What happened: An MIT engineering student built a padel racket from scratch to test if science could beat traditional manufacturer guesswork.

Why it matters: Most racket companies design by trial-and-error. This research measured exactly what makes a racket perform well—and proved those properties can be engineered intentionally.

The key findings:

• Three numbers define how a racket plays: bounciness, stiffness, and air resistance
• These properties fight each other—improve one, you hurt another
• The handmade prototype hit 96% accuracy on stiffness targets
• Manufacturing quality matters as much as design

Bottom line: Padel equipment is entering a new era. Future rackets will be designed in engineering labs, not just on the court. For PADEL1969, this reinforces what we’ve always known—premium performance comes from precision, not marketing.

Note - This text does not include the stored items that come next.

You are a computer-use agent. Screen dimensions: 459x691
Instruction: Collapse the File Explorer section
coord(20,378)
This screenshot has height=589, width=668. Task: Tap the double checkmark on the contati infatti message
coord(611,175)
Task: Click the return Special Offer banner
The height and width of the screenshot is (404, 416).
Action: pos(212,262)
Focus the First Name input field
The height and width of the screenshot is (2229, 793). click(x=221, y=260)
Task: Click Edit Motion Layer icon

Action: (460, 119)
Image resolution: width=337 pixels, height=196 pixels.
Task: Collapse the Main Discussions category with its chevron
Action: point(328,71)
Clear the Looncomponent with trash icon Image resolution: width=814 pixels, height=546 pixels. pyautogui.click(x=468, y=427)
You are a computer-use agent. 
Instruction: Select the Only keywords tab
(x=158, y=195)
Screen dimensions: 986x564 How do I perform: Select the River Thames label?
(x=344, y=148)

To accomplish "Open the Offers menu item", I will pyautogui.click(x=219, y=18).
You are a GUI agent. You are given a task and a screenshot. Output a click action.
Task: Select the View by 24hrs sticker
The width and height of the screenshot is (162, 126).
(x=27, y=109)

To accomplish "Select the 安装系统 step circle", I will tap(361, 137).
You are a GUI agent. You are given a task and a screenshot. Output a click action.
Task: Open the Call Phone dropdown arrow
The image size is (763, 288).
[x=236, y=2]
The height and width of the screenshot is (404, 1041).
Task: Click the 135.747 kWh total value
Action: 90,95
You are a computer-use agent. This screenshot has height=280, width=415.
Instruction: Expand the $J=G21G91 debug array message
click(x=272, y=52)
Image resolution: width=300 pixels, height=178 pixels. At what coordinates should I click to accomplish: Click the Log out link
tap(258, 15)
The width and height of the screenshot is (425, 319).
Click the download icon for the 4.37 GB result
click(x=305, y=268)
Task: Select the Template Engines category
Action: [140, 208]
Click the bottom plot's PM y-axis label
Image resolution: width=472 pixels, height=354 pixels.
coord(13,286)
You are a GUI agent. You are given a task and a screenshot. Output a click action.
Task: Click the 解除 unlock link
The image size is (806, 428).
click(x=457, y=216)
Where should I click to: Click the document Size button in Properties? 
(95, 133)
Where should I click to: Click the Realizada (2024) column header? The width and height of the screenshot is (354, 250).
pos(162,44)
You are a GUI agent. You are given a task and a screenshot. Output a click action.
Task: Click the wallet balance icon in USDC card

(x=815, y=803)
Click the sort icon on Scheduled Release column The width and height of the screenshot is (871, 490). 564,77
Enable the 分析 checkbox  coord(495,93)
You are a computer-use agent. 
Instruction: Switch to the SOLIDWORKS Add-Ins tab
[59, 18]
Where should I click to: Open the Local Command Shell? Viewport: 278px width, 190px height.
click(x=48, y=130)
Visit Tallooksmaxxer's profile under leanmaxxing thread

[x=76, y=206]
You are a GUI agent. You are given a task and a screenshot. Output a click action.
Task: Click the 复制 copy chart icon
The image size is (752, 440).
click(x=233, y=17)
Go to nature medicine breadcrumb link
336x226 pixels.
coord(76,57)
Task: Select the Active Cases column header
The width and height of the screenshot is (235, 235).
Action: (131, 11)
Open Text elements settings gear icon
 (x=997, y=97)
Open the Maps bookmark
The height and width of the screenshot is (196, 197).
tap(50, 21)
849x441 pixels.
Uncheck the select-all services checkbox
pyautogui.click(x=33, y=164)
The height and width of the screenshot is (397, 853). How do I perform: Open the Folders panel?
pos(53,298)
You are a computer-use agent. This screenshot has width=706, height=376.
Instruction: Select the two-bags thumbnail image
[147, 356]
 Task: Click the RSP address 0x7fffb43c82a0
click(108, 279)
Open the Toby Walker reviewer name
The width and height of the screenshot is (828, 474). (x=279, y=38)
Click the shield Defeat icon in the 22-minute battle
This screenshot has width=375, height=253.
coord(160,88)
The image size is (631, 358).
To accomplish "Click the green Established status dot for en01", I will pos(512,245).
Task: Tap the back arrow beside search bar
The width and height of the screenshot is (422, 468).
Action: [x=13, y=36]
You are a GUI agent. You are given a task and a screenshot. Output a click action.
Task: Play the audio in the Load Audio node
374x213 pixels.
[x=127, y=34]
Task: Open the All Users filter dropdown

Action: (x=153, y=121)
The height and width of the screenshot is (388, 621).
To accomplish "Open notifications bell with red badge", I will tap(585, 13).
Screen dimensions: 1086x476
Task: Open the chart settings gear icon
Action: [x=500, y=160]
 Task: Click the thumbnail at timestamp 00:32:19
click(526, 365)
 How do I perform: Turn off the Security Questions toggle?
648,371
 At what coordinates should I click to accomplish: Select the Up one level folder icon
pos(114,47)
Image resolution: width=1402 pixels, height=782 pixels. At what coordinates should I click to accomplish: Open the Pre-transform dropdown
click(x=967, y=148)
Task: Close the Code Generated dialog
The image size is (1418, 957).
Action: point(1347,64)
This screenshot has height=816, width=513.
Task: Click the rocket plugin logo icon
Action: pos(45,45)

How Science and Sport Collide in the World’s Fastest-Growing Game

Padel is exploding. With over 35 million players across 165+ countries, this tennis-like sport has earned the title of fastest-growing sport in the world. But while professional players debate shot strategies and court positioning, MIT mechanical engineering student Francisco David Mora Armendariz asked a different question: Can we engineer a better racket?

The recent thesis work at MIT Department of Mechanical Engineering represents one of the first comprehensive attempts to scientifically optimize padel racket design, challenging decades of manufacturer intuition with hard data and engineering principles.

From Acapulco Backyards to Global Phenomenon

The sport began modestly in 1969 when Enrique Corcuera built a modified racket sport court on his Acapulco property—10 meters by 20 meters, surrounded by walls to keep out vegetation. His wife created the first rules, and within a decade, padel had spread throughout Spanish-speaking countries.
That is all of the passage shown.